/** \file
 * This file is used for the doxygen documentation.
 */

/**

\dir ga_tools

The ga_tools directory contains a toolkit for evolutionary algorithms. 
This includes evolutionary strategies like genetic algorithm or genetic programming.
The class \ref SingletonGenAlgAPI represents the API for the toolkitm which 
 you can use to access the package.
The class \ref SingletonGenEngine is the engine performing the genetic operations.
The class \ref IValue makes it possible to create all kinds of genes that are then handled automatically. This can be a number, a binary code, a program or a graphical primitive.
The class \ref IRandomStrategy is needed to create random individuals with your own gene types.
The class \ref IFitnessStrategy is designed to help you creating your own fitness strategy.
With these and other strategies is it possible to customize 
 and prepare the algorithm for your own needs.

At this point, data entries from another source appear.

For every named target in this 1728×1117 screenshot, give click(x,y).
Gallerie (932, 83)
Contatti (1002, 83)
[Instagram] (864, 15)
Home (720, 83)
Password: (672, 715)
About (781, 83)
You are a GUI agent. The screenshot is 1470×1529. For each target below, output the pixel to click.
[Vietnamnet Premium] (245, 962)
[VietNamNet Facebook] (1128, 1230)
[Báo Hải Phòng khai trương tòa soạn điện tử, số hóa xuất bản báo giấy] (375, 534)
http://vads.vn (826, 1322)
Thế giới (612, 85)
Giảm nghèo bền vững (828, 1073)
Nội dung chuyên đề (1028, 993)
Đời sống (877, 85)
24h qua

The following subdirectories are included:
 - \ref ga_tools/Values : The interface and one special implementation for the gene values. It contains the \ref IValue class.
 - \ref ga_tools/SelectionStrategies : The selection strategy interface and some implementations (tournament select, random select and elitism select).
 - \ref ga_tools/RandomStrategies : The random strategy interface and an implementation to create double values for the \ref IValue class implementation.
 - \ref ga_tools/MutationStrategies : The mutation strategy interface and some implementation. Here you can implement your own mutation for your own gene-values.
 - \ref ga_tools/MutationFactorStrategies : Only for the specified \ref ValueMutationStrategy, here you can make your own optimization for the value mutation.
 - \ref ga_tools/GenerationSizeStrategy : A strategy to change the size of the generation, for more information about this, look for selection force.
 - \ref ga_tools/FitnessStrategy : Contains a helper class for your own strategy, because if it growths to infinity, the algorithm needs a fitness strategy seek for zero. (unclear!)
 - \ref ga_tools/include : All header files. Do not modify this directory (automatically generated).
 - \ref ga_tools/simulation : Some example templates and simulations, which use the ga_tools package in combination with \ref ode_robots and \ref selforg.

\par Examples

The usage of this package is actually very easy even though it might look complicated  at the first glance. To begin with you have to check which classes you have to overload
 to implement your problem. This means which strategies must be changed. In the best case you only have to alter the fitness strategy. Then you write your own versions of this class like in template_cycled_GA_Simulation. Now you have to initiate the algorithm. For this you need some of the following information:
 - mutation probability in one/thousand (a low value of 3% - 5% is written as 30 or 50)
 - number of individual at start
 - number of children (must be greater or equal than the number of individual at start
 - number of generation
With this information you create and set the strategies. First the generation size strategy, then the selection strategy, then fitness, mutation and finally the random strategy. After this you have to create the prototypes of the genes and register them. That's all. Now you can work with the algorithm.
If you think this is a lot of work, then keep in mind that all the rest goes now very smoothly. You only have to call a create function to get the strategy and then apply it -- only two calls per strategy.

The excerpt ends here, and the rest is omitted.